Differential gene expression analysis identified 79 genes with at least 2-fold change following treatment. Genes associated with inflammation, immune cell migration, and immune cell interactions were the highest upregulated. Amongst the gene set analyses, the myeloid compartment gene sets obtained the highest significance score. There were no statistically significant differences between pre- and post-treatment cytokine concentrations for any of the analytes.

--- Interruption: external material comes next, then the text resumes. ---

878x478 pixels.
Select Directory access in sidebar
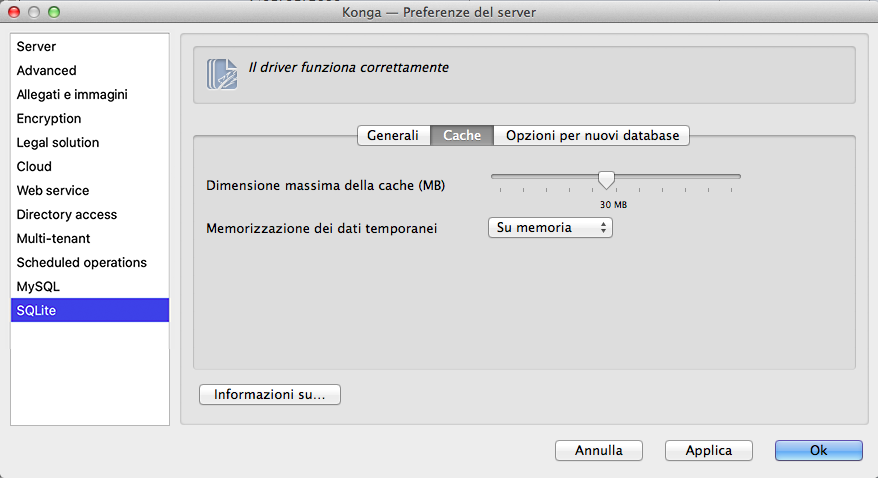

Conclusions: Histotripsy can achieve safe and effective tumor ablation in dogs diagnosed with STS. Histotripsy induced pro-inflammatory changes within the tumor microenvironment. Histotripsy as an immunotherapeutic treatment option needs to be further investigated. Histotripsy has a potential to be a precise, non-invasive treatment for canine STS. / Master of Science / Histotripsy is a non-thermal high-intensity focused ultrasound (HIFU) ablative technique that uses controlled acoustic cavitation to cause mechanical fragmentation of tissue. To date, there are no reports investigating histotripsy for the treatment of soft tissue sarcoma (STS). This study aimed to investigate the in vivo feasibility of ablating STS with histotripsy and to characterize the impact of partial histotripsy ablation on the acute immunologic response in canine patients with spontaneous STS. CT of the chest, abdomen, and the tumor was performed for staging and treatment-planning. Pretreatment biopsies were obtained. Safety was monitored with physical examinations, through owner reports, and CBC/serum biochemistry. A custom 500 kHz histotripsy system was used to treat ten dogs with naturally occurring STS. Anatomical ablation zones were evaluated with contrast CT at 1- and 4-days post-treatment, with tumor resection at 4-days post-treatment. Safety was determined by monitoring vital signs during treatment and post-treatment physical examinations, routine lab work, and owners' reports. Ablation was characterized using radiologic and histopathologic analyses. Systemic immunological impact was evaluated by measuring changes in cytokine concentrations, and tumor microenvironment changes were evaluated by characterizing changes in infiltration with tumor-associated macrophages (TAMs) and tumor-infiltrating lymphocytes (TILs) using multiplex immunohistochemistry and differential gene expression. Results showed histotripsy ablation can achieve safe and effective tumor ablation in all ten dogs. Immunological results showed histotripsy induced pro-inflammatory changes in the tumor microenvironment. Histotripsy as an immunotherapeutic treatment option needs to be further investigated. Overall, this study demonstrates histotripsy's potential as a precise, non-invasive treatment for STS.